My head collapses into a dark place.
My heart barely beating.
Agony. Only agony.
Only one way out.
I grab my coat, my wallet, and then I head out the door and down the stairs.
I step outside into the falling snow and I pull my collar up, not even looking around to see if Kayla spots me.
I don’t want her to spot me.
I just want the pain to go away.
I want to feel numb again, to shut it all over, to close up the wound instead of slathering it with salt. There’s a deep-seated need that overrides everything else inside me, that promises that this will all be over and I need to feed it in order to survive.
I need to feed it in order to survive.
I head down the street toward the bottle shop.
Five
Kayla
I’m in the park across the street when I see his mother exit the building and go marching off through the snow. Against my better judgement I follow her, just around the block. I want to know where she goes, if she’s part of some scam and has people waiting for her, if she’s homeless, if she’s doing better than she looks.

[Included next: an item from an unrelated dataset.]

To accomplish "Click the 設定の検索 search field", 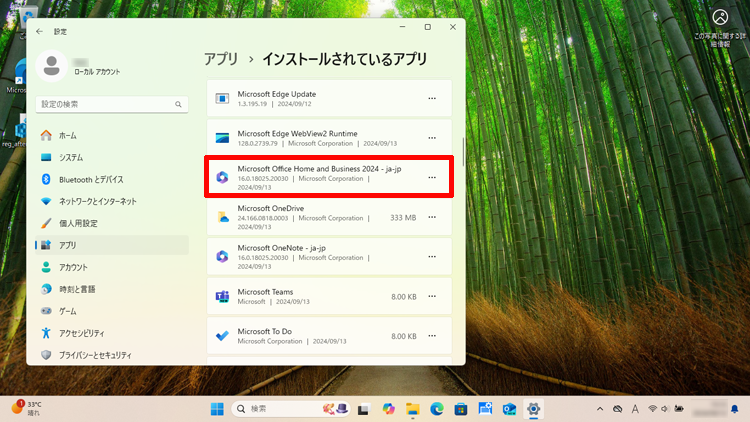I will pyautogui.click(x=112, y=104).
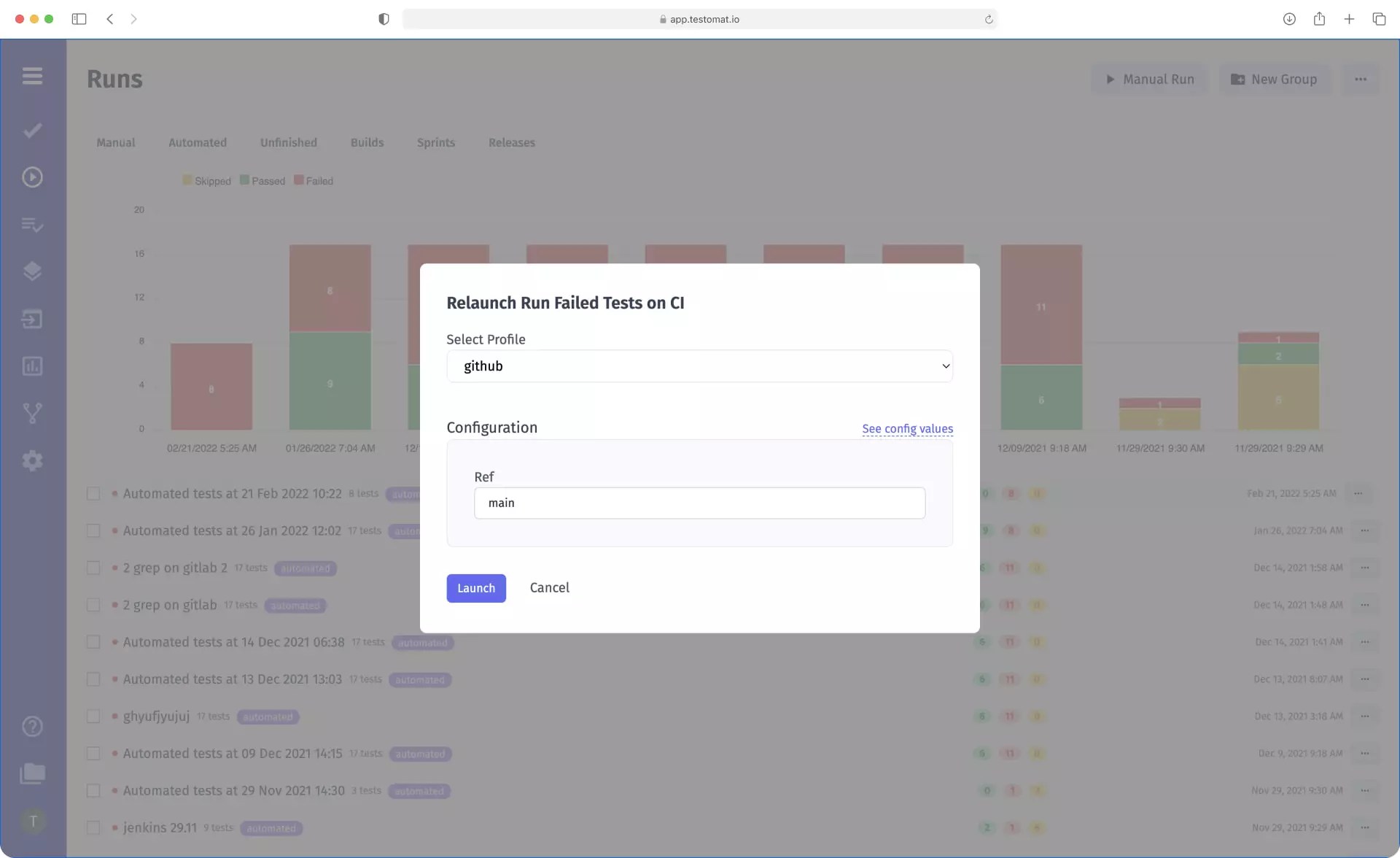Viewport: 1400px width, 858px height.
Task: Select the Runs play icon in sidebar
Action: [x=33, y=177]

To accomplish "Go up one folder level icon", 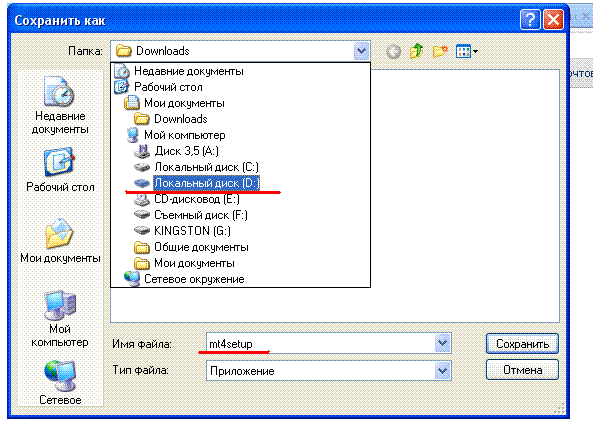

Then I stop myself. Decide it doesn’t matter. It can’t matter, not after what happened last time when she guilt-tripped Lachlan into giving her money, then didn’t even show up to the wedding like she promised.
Good riddance to her. I’m just happy that Lachlan managed to get rid of her, even though I know how hard that must have been for him.
Then my chest freezes over with dread.
I need to get back to him.
I turn around just in time to see a glimpse of Lachlan leave the building and disappear around the corner, his coat collar hiding his face. He was walking with urgency, and away from the park, so he’s not looking for me.
Suddenly I know where he’s going.
Oh fuck, fuck, fuck.
That wretched woman drove him to drink.
Everything that happened last time is playing out again, only this time I might have the power to stop it, or at least talk to Lachlan before he does anything. I have to try. I have to give it my all, even if it’s futile.
I start running after him, the dogs trotting beside me, slipping on the snow as I run across the street and down the sidewalk.
There he is, right up ahead.
I still have time.
I keep running, the dogs keeping pace, thinking this is some sort of game as they dash through the snow, but this isn’t a game at all.
For us, it’s everything.
“Lachlan!” I yell when I’m close enough.
He doesn’t stop. I know he heard me, I’ve been in this scenario before.
I shake my head, grumbling to myself, even though my heart is filled with fear. Once he sets his mind on drinking, there is very little I can do to stop him. I’ve warded him off a few times, but in the end it’s all about him. It’s his choice. It’s his conviction. You can’t make someone choose you over the drink, because it’s not even close to being simple. There’s a monster inside Lachlan that obeys only the thirst, that tricks him into thinking he can both make me and the monster happy, that he can handle it, that it’s only just this once, that everything will be okay once he makes the pain go away. The way Lachlan describes it sometimes, is that he feels like he’s doing harm to his body by not drinking.
But we’ve gotten through those rough patches before.
We’ll do it again.
I just hope to spare us both the pain.
“Hey!” I yell, catching up to him, grabbing him by the arm.
He whirls around to look at me and the guilt in his eyes radiates intensely.
It’s that guilt that will save him.
“Kayla,” he says, mouth open, trying to find the right words when there are no right words. He swallows. “I’m sorry.”
Fuck he’s breaking my heart.
I pull him to the side, away from the people passing in the street, giving us privacy. “Don’t do this,” I tell him.
He stares at me, blinking, and then I notice that he’s holding back tears that start to swim in his eyes.
I reach up and cup his cold face in my hands.
His chin drops. He closes his eyes, a tear spilling down. He’s breathing hard, in and out, and I know his hands are in fists, trying to hold himself together. He’s as fragile as he’ll ever be right now and I need to keep him from breaking.
“Don’t do this, please,” I say to him. “I know you want to, baby. I know that you think it will make it go away, and it will. It will for a little bit. You’ll get your escape. But everything will be so much worse for you after. I’m not going to leave you, you know that. I will stay by your side. I won’t think less of you. But you will think less of you. You’ll have to live with that guilt and you don’t deserve to carry that burden.”
“I need to,” he whispers, eyes still closed, brows pinched together. “You don’t understand it’s that…I need to. I need to make this go away. No one should ever have to carry this much pain in them.”
“You’re right. No one should.” My heart cracks as I feel him tremble between my palms. I hold him tight. “No one should and you don’t deserve it. What you do deserve though, is a woman that loves you. Family that loves you. Friends that love you. A city that loves you. Dogs that love you. You have so much fucking love, Lachlan McGregor. It’s what you deserve, it’s more than anyone can hope for in their life. Don’t let that woman define you. Don’t let her dictate your pain. If you give in, then…she’s hurt you again. Don’t let her do that to you. She doesn’t have that power unless you give it to her.”